━━━━━ RECORDS SUPPLIED
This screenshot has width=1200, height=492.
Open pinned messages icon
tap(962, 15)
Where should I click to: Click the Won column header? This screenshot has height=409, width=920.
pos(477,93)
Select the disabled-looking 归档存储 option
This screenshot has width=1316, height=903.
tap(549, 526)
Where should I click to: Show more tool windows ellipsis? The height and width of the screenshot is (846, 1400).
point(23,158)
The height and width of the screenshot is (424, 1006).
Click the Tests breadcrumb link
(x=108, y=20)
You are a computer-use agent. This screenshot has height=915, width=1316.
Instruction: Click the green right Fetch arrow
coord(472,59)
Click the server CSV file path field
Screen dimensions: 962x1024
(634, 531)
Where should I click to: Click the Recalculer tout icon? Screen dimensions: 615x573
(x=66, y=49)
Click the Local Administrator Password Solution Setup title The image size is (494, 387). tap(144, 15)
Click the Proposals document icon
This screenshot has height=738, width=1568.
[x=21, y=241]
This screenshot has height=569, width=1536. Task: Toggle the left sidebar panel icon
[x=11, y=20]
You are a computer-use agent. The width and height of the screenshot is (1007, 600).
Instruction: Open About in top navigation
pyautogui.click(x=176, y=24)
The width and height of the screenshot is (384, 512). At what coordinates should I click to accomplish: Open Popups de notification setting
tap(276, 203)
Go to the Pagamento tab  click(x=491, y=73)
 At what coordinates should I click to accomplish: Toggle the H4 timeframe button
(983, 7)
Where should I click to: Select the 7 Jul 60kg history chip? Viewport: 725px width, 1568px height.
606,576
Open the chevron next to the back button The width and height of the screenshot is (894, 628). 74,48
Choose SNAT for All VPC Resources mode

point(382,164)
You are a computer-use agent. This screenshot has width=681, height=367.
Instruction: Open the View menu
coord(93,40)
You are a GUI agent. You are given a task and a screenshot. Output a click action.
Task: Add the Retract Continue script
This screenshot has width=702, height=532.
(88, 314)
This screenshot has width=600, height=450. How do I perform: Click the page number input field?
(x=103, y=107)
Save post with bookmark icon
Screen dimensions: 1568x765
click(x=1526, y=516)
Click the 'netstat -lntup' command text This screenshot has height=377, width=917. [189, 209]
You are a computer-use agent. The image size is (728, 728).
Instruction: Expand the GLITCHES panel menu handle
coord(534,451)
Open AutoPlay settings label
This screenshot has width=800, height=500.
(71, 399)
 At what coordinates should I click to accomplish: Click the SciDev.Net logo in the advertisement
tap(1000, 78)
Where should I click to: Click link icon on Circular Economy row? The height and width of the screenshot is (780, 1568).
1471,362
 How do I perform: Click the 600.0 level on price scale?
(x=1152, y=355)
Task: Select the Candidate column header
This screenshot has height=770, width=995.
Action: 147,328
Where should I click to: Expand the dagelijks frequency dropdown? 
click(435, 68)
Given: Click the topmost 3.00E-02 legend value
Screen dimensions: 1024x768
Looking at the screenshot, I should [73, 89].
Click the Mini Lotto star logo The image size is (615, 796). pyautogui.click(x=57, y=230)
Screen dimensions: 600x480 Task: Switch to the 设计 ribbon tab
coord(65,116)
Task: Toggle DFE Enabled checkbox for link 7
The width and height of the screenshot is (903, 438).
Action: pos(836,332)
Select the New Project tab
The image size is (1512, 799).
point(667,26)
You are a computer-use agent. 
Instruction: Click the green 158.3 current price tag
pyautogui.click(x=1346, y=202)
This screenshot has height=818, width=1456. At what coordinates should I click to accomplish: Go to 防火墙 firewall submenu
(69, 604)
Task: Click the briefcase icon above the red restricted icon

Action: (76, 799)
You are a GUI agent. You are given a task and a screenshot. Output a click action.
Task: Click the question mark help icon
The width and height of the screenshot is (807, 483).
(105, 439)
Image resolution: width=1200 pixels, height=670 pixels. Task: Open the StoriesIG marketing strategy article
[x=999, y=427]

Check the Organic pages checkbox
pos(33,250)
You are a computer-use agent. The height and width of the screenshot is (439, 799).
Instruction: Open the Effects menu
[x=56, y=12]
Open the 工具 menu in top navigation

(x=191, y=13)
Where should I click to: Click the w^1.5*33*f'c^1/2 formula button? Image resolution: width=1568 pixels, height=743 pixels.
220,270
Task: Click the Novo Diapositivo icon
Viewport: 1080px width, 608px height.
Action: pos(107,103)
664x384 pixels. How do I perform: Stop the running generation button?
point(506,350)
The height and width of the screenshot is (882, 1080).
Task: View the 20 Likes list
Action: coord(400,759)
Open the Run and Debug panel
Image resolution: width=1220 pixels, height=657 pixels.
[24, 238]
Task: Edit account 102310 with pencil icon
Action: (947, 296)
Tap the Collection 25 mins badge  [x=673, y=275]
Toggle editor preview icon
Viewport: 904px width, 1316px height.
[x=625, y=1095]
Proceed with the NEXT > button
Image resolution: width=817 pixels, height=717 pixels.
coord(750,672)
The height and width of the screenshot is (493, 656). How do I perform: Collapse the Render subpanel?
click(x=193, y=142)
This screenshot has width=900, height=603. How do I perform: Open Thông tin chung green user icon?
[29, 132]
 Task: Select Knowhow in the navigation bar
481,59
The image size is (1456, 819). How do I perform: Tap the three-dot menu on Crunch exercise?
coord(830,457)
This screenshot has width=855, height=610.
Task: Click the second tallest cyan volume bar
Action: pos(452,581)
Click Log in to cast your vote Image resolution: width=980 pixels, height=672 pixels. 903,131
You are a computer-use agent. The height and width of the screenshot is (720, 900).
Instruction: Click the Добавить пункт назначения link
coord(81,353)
━━━━━━━━━━
BRIEF:
Reproduce all of the items above without changing a single character.

SOLUTION TO THE PROBLEM:
This screenshot has width=1200, height=492.
Open pinned messages icon
tap(962, 15)
Where should I click to: Click the Won column header? This screenshot has height=409, width=920.
pos(477,93)
Select the disabled-looking 归档存储 option
This screenshot has width=1316, height=903.
tap(549, 526)
Where should I click to: Show more tool windows ellipsis? The height and width of the screenshot is (846, 1400).
point(23,158)
The height and width of the screenshot is (424, 1006).
Click the Tests breadcrumb link
(x=108, y=20)
You are a computer-use agent. This screenshot has height=915, width=1316.
Instruction: Click the green right Fetch arrow
coord(472,59)
Click the server CSV file path field
Screen dimensions: 962x1024
(634, 531)
Where should I click to: Click the Recalculer tout icon? Screen dimensions: 615x573
(x=66, y=49)
Click the Local Administrator Password Solution Setup title The image size is (494, 387). tap(144, 15)
Click the Proposals document icon
This screenshot has height=738, width=1568.
[x=21, y=241]
This screenshot has height=569, width=1536. Task: Toggle the left sidebar panel icon
[x=11, y=20]
You are a computer-use agent. The width and height of the screenshot is (1007, 600).
Instruction: Open About in top navigation
pyautogui.click(x=176, y=24)
The width and height of the screenshot is (384, 512). At what coordinates should I click to accomplish: Open Popups de notification setting
tap(276, 203)
Go to the Pagamento tab  click(x=491, y=73)
 At what coordinates should I click to accomplish: Toggle the H4 timeframe button
(983, 7)
Where should I click to: Select the 7 Jul 60kg history chip? Viewport: 725px width, 1568px height.
606,576
Open the chevron next to the back button The width and height of the screenshot is (894, 628). 74,48
Choose SNAT for All VPC Resources mode

point(382,164)
You are a computer-use agent. This screenshot has width=681, height=367.
Instruction: Open the View menu
coord(93,40)
You are a GUI agent. You are given a task and a screenshot. Output a click action.
Task: Add the Retract Continue script
This screenshot has width=702, height=532.
(88, 314)
This screenshot has width=600, height=450. How do I perform: Click the page number input field?
(x=103, y=107)
Save post with bookmark icon
Screen dimensions: 1568x765
click(x=1526, y=516)
Click the 'netstat -lntup' command text This screenshot has height=377, width=917. [189, 209]
You are a computer-use agent. The image size is (728, 728).
Instruction: Expand the GLITCHES panel menu handle
coord(534,451)
Open AutoPlay settings label
This screenshot has width=800, height=500.
(71, 399)
 At what coordinates should I click to accomplish: Click the SciDev.Net logo in the advertisement
tap(1000, 78)
Where should I click to: Click link icon on Circular Economy row? The height and width of the screenshot is (780, 1568).
1471,362
 How do I perform: Click the 600.0 level on price scale?
(x=1152, y=355)
Task: Select the Candidate column header
This screenshot has height=770, width=995.
Action: 147,328
Where should I click to: Expand the dagelijks frequency dropdown? 
click(435, 68)
Given: Click the topmost 3.00E-02 legend value
Screen dimensions: 1024x768
Looking at the screenshot, I should [73, 89].
Click the Mini Lotto star logo The image size is (615, 796). pyautogui.click(x=57, y=230)
Screen dimensions: 600x480 Task: Switch to the 设计 ribbon tab
coord(65,116)
Task: Toggle DFE Enabled checkbox for link 7
The width and height of the screenshot is (903, 438).
Action: pos(836,332)
Select the New Project tab
The image size is (1512, 799).
point(667,26)
You are a computer-use agent. 
Instruction: Click the green 158.3 current price tag
pyautogui.click(x=1346, y=202)
This screenshot has height=818, width=1456. At what coordinates should I click to accomplish: Go to 防火墙 firewall submenu
(69, 604)
Task: Click the briefcase icon above the red restricted icon

Action: (76, 799)
You are a GUI agent. You are given a task and a screenshot. Output a click action.
Task: Click the question mark help icon
The width and height of the screenshot is (807, 483).
(105, 439)
Image resolution: width=1200 pixels, height=670 pixels. Task: Open the StoriesIG marketing strategy article
[x=999, y=427]

Check the Organic pages checkbox
pos(33,250)
You are a computer-use agent. The height and width of the screenshot is (439, 799).
Instruction: Open the Effects menu
[x=56, y=12]
Open the 工具 menu in top navigation

(x=191, y=13)
Where should I click to: Click the w^1.5*33*f'c^1/2 formula button? Image resolution: width=1568 pixels, height=743 pixels.
220,270
Task: Click the Novo Diapositivo icon
Viewport: 1080px width, 608px height.
Action: pos(107,103)
664x384 pixels. How do I perform: Stop the running generation button?
point(506,350)
The height and width of the screenshot is (882, 1080).
Task: View the 20 Likes list
Action: coord(400,759)
Open the Run and Debug panel
Image resolution: width=1220 pixels, height=657 pixels.
[24, 238]
Task: Edit account 102310 with pencil icon
Action: (947, 296)
Tap the Collection 25 mins badge  [x=673, y=275]
Toggle editor preview icon
Viewport: 904px width, 1316px height.
[x=625, y=1095]
Proceed with the NEXT > button
Image resolution: width=817 pixels, height=717 pixels.
coord(750,672)
The height and width of the screenshot is (493, 656). How do I perform: Collapse the Render subpanel?
click(x=193, y=142)
This screenshot has width=900, height=603. How do I perform: Open Thông tin chung green user icon?
[29, 132]
 Task: Select Knowhow in the navigation bar
481,59
The image size is (1456, 819). How do I perform: Tap the three-dot menu on Crunch exercise?
coord(830,457)
This screenshot has width=855, height=610.
Task: Click the second tallest cyan volume bar
Action: pos(452,581)
Click Log in to cast your vote Image resolution: width=980 pixels, height=672 pixels. 903,131
You are a computer-use agent. The height and width of the screenshot is (720, 900).
Instruction: Click the Добавить пункт назначения link
coord(81,353)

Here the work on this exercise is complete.